▶ _Stored items_:

————

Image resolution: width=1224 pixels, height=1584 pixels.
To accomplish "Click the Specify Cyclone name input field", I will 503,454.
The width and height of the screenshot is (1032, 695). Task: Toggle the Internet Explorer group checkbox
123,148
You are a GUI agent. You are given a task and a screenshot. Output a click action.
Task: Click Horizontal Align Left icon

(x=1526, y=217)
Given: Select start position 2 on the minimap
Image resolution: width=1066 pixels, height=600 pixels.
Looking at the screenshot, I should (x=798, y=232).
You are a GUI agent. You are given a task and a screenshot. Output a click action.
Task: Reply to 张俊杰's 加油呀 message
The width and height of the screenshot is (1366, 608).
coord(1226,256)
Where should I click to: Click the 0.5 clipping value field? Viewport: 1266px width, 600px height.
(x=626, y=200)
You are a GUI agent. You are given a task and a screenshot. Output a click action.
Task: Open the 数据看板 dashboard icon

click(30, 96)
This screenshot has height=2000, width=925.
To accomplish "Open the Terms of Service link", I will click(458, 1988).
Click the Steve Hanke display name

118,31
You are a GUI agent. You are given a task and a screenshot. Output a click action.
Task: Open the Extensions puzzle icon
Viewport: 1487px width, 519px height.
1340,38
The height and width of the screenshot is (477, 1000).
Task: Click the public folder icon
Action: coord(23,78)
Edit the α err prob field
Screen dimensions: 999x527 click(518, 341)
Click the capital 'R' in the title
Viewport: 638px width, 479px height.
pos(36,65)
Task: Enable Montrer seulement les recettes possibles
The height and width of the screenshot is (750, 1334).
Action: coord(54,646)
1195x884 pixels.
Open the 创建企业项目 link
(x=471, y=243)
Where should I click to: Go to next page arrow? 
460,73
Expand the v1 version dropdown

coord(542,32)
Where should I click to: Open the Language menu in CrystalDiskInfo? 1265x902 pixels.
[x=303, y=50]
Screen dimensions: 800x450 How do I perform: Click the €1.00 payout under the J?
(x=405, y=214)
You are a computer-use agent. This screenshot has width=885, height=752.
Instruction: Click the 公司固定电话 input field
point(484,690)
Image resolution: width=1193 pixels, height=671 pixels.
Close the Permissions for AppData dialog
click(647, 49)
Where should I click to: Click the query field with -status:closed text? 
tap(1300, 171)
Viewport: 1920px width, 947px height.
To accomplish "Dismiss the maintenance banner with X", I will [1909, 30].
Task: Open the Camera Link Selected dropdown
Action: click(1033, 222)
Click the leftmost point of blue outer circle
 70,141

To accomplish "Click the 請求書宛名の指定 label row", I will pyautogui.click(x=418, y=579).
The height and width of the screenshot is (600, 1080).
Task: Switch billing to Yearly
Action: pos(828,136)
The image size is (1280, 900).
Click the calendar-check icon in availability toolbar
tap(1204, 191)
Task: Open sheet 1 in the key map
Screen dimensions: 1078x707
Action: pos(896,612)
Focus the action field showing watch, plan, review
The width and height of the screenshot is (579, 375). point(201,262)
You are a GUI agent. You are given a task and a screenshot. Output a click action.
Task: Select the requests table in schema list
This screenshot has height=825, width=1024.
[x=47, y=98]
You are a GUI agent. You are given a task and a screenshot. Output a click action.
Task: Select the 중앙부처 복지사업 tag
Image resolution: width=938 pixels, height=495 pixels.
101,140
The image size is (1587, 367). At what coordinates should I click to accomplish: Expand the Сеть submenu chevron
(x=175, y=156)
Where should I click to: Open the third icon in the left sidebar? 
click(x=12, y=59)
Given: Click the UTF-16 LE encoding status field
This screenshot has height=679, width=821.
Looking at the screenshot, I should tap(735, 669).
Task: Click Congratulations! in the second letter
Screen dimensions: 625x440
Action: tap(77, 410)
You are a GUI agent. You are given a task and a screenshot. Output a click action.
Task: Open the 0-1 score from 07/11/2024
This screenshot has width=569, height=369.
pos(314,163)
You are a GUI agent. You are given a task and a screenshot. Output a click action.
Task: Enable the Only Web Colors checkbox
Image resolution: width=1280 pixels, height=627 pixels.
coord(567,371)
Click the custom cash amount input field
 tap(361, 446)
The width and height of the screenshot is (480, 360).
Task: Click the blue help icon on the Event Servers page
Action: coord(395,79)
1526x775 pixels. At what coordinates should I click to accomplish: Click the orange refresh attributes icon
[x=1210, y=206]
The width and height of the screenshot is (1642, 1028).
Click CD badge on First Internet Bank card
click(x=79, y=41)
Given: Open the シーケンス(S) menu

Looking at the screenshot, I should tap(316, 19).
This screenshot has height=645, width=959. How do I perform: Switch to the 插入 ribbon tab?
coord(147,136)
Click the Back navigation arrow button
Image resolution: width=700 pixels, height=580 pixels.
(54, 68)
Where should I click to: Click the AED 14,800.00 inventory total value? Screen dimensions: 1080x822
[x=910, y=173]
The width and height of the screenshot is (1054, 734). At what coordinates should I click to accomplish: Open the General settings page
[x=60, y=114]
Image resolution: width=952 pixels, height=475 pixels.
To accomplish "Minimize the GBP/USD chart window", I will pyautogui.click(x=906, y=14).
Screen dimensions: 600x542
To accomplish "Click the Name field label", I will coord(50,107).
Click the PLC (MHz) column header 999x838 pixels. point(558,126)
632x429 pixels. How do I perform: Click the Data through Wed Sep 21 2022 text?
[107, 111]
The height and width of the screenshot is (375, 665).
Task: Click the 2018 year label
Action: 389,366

————

▶ _WHAT YOU NEED TO DO_:
Look above for the line containing "Task: Open sheet 1 in the key map". Output from there through the line containing "Task: Open the 0-1 score from 07/11/2024", exactly and inclusively.

▶ _SOLUTION TO THIS PROBLEM_:
Task: Open sheet 1 in the key map
Screen dimensions: 1078x707
Action: pos(896,612)
Focus the action field showing watch, plan, review
The width and height of the screenshot is (579, 375). point(201,262)
You are a GUI agent. You are given a task and a screenshot. Output a click action.
Task: Select the requests table in schema list
This screenshot has height=825, width=1024.
[x=47, y=98]
You are a GUI agent. You are given a task and a screenshot. Output a click action.
Task: Select the 중앙부처 복지사업 tag
Image resolution: width=938 pixels, height=495 pixels.
101,140
The image size is (1587, 367). At what coordinates should I click to accomplish: Expand the Сеть submenu chevron
(x=175, y=156)
Where should I click to: Open the third icon in the left sidebar? 
click(x=12, y=59)
Given: Click the UTF-16 LE encoding status field
This screenshot has height=679, width=821.
Looking at the screenshot, I should tap(735, 669).
Task: Click Congratulations! in the second letter
Screen dimensions: 625x440
Action: tap(77, 410)
You are a GUI agent. You are given a task and a screenshot. Output a click action.
Task: Open the 0-1 score from 07/11/2024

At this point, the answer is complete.